Another distinction often made is between account-based and tokenized systems. Account-based models link a digital wallet to an account in a central bank’s ledger, and the money is merely a number in the ledger. Tokenized systems mean that, although users may have accounts where token currency units are stored, these units can exist separately from an account in a mobile wallet. Though transactions from account wallets to mobile wallets are still reported on the blockchain (else they would eventually be double spent), they are not technologically linked to a particular account.

Distributed ledger technology (“DLT”) is a term used to describe a system where multiple participants in a network each hold identical copies of the ledger, also known as the blockchain. In the vast majority of private cryptocurrencies, DLT is used in a way that enables all network participants to inspect and interact with the blockchain. This access, coupled with the availability of software that allows anyone to operate their own node, decentralizes control over the network.

However, simply because a blockchain uses DLT does not make it inherently democratic. In a hypothetical use case, each of the 12 Federal Reserve banks in the U.S. would participate in a digital dollar system, with each maintaining a copy of the ledger. Yet, private individuals would not be allowed to operate nodes and would have to instead clear all transactions on the blockchain through the 12 nodes operated by the central bank system. This would technically be a DLT system, but its limited access would make it centralized and decidedly less democratic.

Also, even in the unlikely scenario where a central bank used DLT and individuals outside the bank had access to the blockchain, that doesn’t mean that all transactions would be visible to the public. Some blockchains, like Bitcoin, are permissionless systems, so that any interested party can inspect the record of transfers to and from all wallets, back to its inception.

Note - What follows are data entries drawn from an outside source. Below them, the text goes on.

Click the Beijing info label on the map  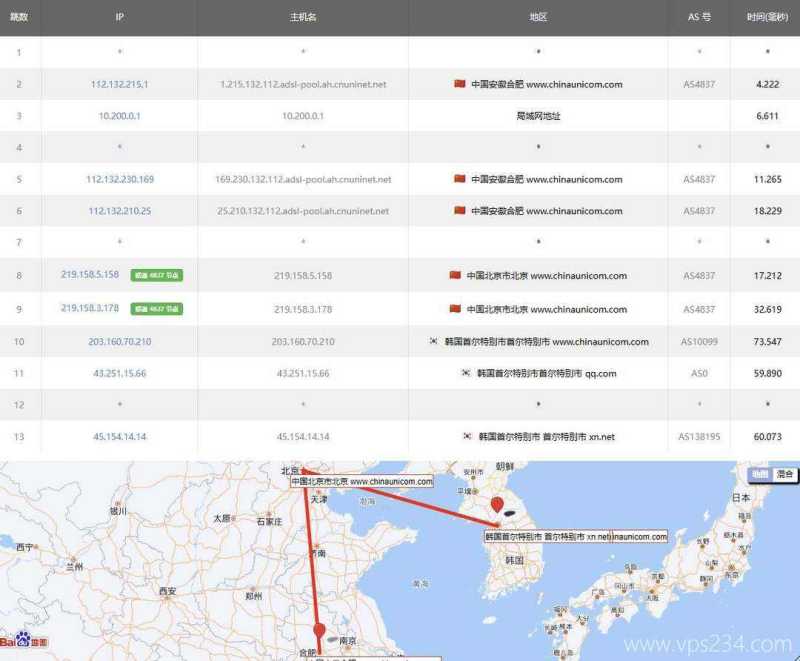[363, 481]
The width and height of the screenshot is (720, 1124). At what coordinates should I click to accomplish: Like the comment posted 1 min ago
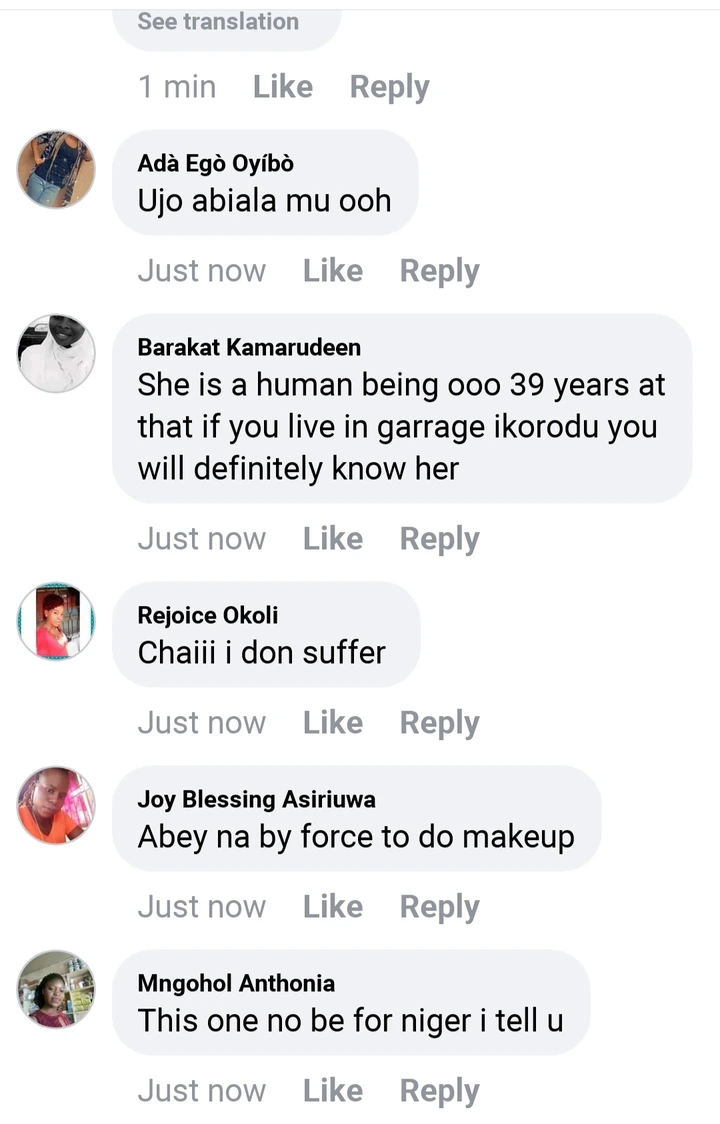pos(283,87)
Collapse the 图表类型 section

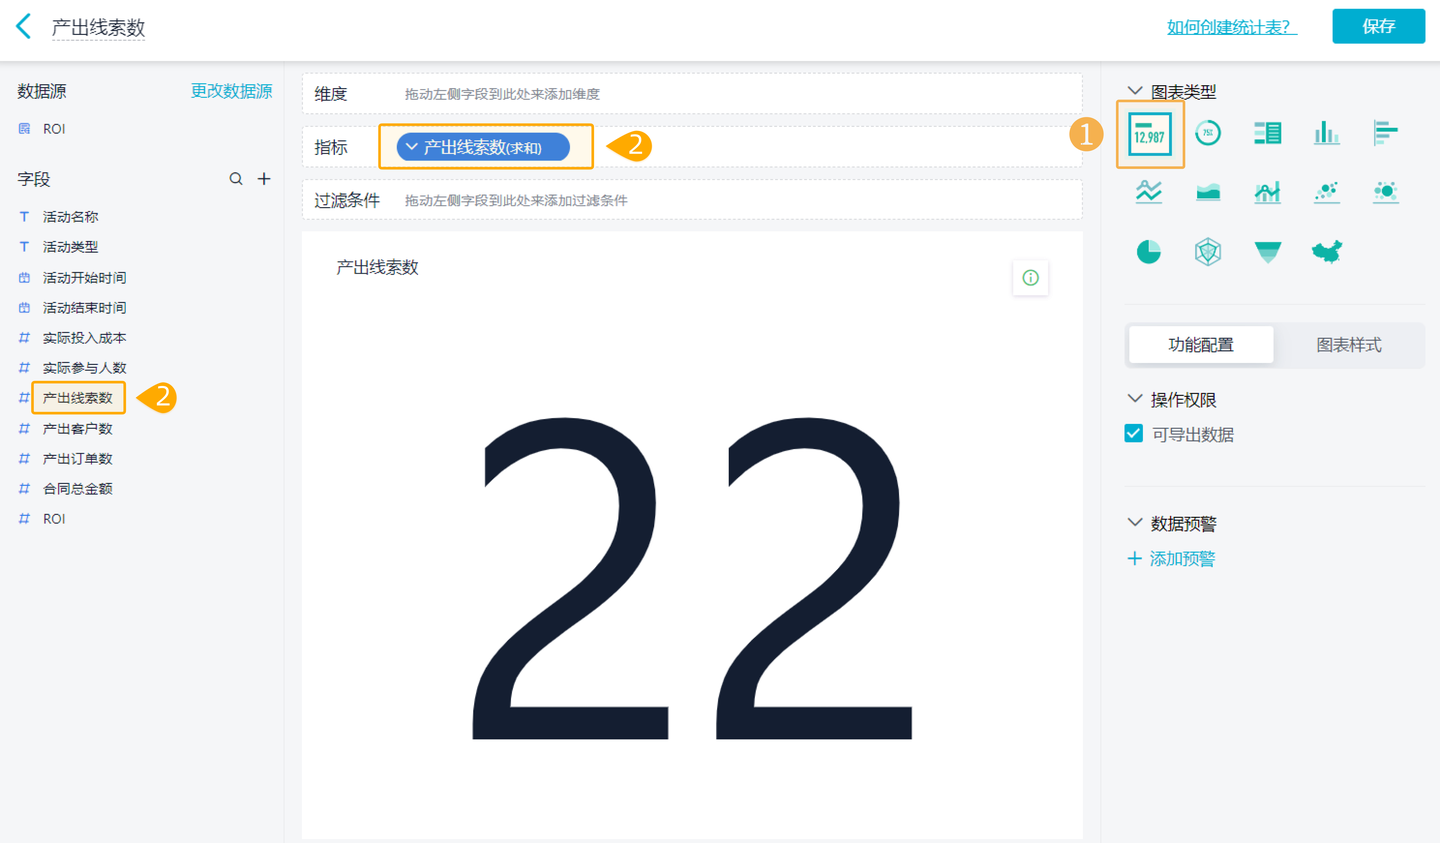(1133, 90)
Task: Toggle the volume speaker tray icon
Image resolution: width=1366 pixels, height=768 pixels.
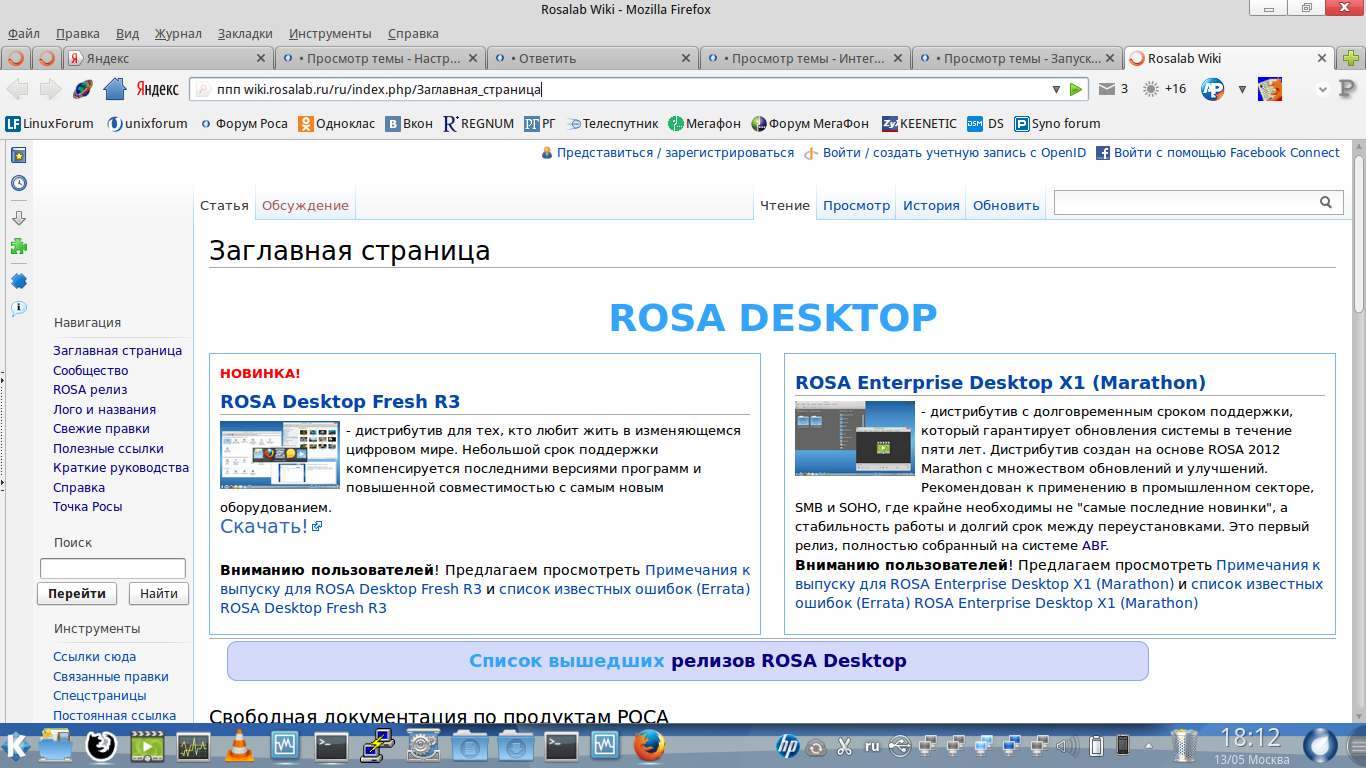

Other systems, like Monero, are permissioned. This means that any one person can use the cryptographic key from their wallet to view any transactions to or from their own wallet but only their own wallet. To view the transactions from another person’s wallet, that person would have to share their key. It is technically possible for a central bank to create a permissioned DLT system such that, while users cannot see the transactions of others, the central bank holds a “skeleton key” that allows the bank or government agents to view all transactions on the network.

When designing its digital currency and electronic payments system (“DC/EP”) known as the digital yuan, China initially tested a DLT system but scrapped it in favor of a single, centrally operated traditional database system, because these are less resource-intensive and easier to mine for user data, which, despite protestations to the contrary by governments, is one of the primary motivations for adopting CBDCs.

Intermediated or disintermediated systems denote which institution a wallet holder interacts with when processing transactions. The Central Bank of Iceland is one of a few central banks seriously considering operating a disintermediated system to provide digital wallet services directly to its citizens. All other countries that have launched, or are considering, a retail CBDC have chosen to operate an intermediated system where private banks or financial technology (fintech) companies interact directly with citizens and operate the digital wallets, while the companies themselves interact with central banks.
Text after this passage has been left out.